━━━━━ Data for this exercise ━━━━━

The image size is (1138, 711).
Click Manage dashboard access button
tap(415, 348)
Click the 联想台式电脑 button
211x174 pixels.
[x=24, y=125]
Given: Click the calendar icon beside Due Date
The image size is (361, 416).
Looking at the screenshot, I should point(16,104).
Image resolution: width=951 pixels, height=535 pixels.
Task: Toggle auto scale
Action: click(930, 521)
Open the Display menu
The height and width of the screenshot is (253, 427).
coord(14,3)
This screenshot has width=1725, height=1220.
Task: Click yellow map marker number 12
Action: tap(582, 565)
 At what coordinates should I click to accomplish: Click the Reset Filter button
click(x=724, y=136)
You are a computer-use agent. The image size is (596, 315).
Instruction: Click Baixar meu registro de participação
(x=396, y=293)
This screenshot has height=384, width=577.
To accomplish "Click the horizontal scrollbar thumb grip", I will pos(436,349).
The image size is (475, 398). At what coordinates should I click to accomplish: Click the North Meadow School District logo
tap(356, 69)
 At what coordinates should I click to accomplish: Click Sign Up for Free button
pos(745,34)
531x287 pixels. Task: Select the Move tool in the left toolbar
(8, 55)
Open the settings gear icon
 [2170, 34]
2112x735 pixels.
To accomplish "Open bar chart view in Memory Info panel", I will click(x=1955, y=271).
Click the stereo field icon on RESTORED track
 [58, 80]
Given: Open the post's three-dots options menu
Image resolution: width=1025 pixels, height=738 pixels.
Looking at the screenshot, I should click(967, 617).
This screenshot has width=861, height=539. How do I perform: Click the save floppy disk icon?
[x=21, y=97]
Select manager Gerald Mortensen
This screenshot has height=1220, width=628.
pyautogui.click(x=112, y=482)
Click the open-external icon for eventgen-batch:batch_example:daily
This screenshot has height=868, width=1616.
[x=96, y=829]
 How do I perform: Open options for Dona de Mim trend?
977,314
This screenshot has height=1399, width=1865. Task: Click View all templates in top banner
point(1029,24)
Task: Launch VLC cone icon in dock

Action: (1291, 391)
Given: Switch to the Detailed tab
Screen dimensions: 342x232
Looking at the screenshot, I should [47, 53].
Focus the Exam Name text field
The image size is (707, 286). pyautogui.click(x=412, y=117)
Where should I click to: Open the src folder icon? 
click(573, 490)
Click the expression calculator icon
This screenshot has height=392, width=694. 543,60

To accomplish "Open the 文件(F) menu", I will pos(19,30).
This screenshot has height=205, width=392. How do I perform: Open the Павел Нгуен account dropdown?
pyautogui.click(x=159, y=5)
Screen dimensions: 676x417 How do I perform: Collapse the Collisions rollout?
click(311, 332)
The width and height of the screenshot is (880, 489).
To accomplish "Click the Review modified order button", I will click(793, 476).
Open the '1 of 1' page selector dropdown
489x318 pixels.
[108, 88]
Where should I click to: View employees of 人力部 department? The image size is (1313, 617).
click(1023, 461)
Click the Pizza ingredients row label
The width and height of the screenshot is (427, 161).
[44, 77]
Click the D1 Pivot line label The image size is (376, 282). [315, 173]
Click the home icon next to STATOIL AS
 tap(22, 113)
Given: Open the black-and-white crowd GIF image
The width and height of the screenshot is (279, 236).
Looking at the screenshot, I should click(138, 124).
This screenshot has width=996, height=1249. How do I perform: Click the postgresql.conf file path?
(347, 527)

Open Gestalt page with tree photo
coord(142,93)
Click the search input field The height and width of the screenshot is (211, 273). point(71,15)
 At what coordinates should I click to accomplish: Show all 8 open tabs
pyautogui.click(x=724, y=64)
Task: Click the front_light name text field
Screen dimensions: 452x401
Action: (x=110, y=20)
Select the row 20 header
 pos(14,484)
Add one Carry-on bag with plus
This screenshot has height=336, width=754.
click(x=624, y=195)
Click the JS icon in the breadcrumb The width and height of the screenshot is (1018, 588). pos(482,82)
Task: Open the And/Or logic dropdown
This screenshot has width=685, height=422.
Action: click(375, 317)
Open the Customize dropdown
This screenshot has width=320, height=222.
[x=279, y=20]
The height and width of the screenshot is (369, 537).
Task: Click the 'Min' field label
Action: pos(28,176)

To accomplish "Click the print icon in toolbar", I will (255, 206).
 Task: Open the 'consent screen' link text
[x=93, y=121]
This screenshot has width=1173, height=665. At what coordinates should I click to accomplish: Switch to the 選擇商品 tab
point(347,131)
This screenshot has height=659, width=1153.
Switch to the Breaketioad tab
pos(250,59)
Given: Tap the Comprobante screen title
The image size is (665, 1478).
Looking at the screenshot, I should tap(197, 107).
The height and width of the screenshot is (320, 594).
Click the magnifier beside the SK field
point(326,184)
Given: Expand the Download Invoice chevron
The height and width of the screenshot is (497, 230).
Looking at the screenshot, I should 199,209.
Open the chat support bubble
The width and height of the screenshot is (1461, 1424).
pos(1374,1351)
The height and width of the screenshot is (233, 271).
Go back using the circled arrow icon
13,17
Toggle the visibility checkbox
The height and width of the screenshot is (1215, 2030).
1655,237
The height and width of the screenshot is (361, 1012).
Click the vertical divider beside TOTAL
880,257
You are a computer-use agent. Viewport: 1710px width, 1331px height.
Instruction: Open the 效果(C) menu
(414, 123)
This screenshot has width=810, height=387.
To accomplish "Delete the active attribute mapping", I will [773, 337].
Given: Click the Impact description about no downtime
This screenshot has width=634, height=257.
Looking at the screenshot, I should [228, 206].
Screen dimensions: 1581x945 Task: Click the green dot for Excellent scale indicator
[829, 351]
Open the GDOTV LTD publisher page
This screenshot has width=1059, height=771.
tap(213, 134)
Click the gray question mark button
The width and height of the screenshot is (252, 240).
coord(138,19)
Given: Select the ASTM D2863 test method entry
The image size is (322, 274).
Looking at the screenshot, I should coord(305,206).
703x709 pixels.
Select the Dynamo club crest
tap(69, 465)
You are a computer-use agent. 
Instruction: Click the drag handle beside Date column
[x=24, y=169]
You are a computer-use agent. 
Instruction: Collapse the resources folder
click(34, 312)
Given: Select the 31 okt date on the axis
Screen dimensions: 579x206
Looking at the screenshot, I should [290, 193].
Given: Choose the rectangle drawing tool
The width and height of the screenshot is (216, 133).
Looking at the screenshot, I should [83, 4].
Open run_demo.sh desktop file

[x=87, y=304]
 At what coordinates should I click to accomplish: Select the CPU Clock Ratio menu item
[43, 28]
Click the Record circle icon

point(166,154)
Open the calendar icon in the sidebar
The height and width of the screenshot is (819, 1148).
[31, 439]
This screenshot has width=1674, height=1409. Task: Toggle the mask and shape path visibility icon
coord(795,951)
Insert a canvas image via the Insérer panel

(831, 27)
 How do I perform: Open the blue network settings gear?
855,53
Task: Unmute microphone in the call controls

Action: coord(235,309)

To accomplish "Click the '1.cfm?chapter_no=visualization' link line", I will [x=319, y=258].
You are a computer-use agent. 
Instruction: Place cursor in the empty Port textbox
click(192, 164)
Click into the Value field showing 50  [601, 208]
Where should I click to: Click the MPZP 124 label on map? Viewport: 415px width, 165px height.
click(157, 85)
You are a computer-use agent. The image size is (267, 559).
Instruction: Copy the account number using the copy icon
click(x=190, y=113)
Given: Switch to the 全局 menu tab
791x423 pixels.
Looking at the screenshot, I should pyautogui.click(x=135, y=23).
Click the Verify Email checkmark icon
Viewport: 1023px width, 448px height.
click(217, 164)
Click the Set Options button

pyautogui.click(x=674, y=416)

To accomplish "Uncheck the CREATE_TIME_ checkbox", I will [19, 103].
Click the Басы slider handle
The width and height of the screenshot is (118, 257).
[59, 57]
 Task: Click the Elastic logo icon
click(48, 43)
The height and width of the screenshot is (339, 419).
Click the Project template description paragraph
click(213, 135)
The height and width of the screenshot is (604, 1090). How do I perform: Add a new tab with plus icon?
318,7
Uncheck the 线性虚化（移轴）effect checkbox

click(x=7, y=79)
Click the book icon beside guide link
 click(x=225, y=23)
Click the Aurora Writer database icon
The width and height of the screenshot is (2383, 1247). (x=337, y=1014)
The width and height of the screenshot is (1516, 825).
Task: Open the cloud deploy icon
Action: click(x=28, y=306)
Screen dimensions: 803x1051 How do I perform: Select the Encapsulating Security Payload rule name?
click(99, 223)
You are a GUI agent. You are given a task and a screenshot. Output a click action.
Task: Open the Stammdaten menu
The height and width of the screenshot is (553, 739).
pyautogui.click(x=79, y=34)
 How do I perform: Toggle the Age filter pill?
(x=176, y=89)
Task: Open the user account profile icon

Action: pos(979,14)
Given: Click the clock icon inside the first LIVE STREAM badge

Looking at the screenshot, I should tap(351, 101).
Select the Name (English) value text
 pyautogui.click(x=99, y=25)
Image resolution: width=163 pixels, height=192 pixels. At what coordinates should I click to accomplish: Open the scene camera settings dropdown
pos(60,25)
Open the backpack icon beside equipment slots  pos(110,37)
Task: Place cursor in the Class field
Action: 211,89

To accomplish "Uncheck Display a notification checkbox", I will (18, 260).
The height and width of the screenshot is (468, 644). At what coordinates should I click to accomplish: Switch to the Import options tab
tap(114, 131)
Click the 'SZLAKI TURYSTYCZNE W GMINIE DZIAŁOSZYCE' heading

━━━━━

• **What to produce**:
Put each line of the records, from the line with "You are a computer-use agent. The image size is (267, 559)." through the line with "click(99, 223)", both included, into a JSON list of strings, one string per line and skipping blank lines.

• **Reply**:
[
  "You are a computer-use agent. The image size is (267, 559).",
  "Instruction: Copy the account number using the copy icon",
  "click(x=190, y=113)",
  "Given: Switch to the 全局 menu tab",
  "791x423 pixels.",
  "Looking at the screenshot, I should pyautogui.click(x=135, y=23).",
  "Click the Verify Email checkmark icon",
  "Viewport: 1023px width, 448px height.",
  "click(217, 164)",
  "Click the Set Options button",
  "pyautogui.click(x=674, y=416)",
  "To accomplish \"Uncheck the CREATE_TIME_ checkbox\", I will [19, 103].",
  "Click the Басы slider handle",
  "The width and height of the screenshot is (118, 257).",
  "[59, 57]",
  " Task: Click the Elastic logo icon",
  "click(48, 43)",
  "The height and width of the screenshot is (339, 419).",
  "Click the Project template description paragraph",
  "click(213, 135)",
  "The height and width of the screenshot is (604, 1090). How do I perform: Add a new tab with plus icon?",
  "318,7",
  "Uncheck the 线性虚化（移轴）effect checkbox",
  "click(x=7, y=79)",
  "Click the book icon beside guide link",
  " click(x=225, y=23)",
  "Click the Aurora Writer database icon",
  "The width and height of the screenshot is (2383, 1247). (x=337, y=1014)",
  "The width and height of the screenshot is (1516, 825).",
  "Task: Open the cloud deploy icon",
  "Action: click(x=28, y=306)",
  "Screen dimensions: 803x1051 How do I perform: Select the Encapsulating Security Payload rule name?",
  "click(99, 223)"
]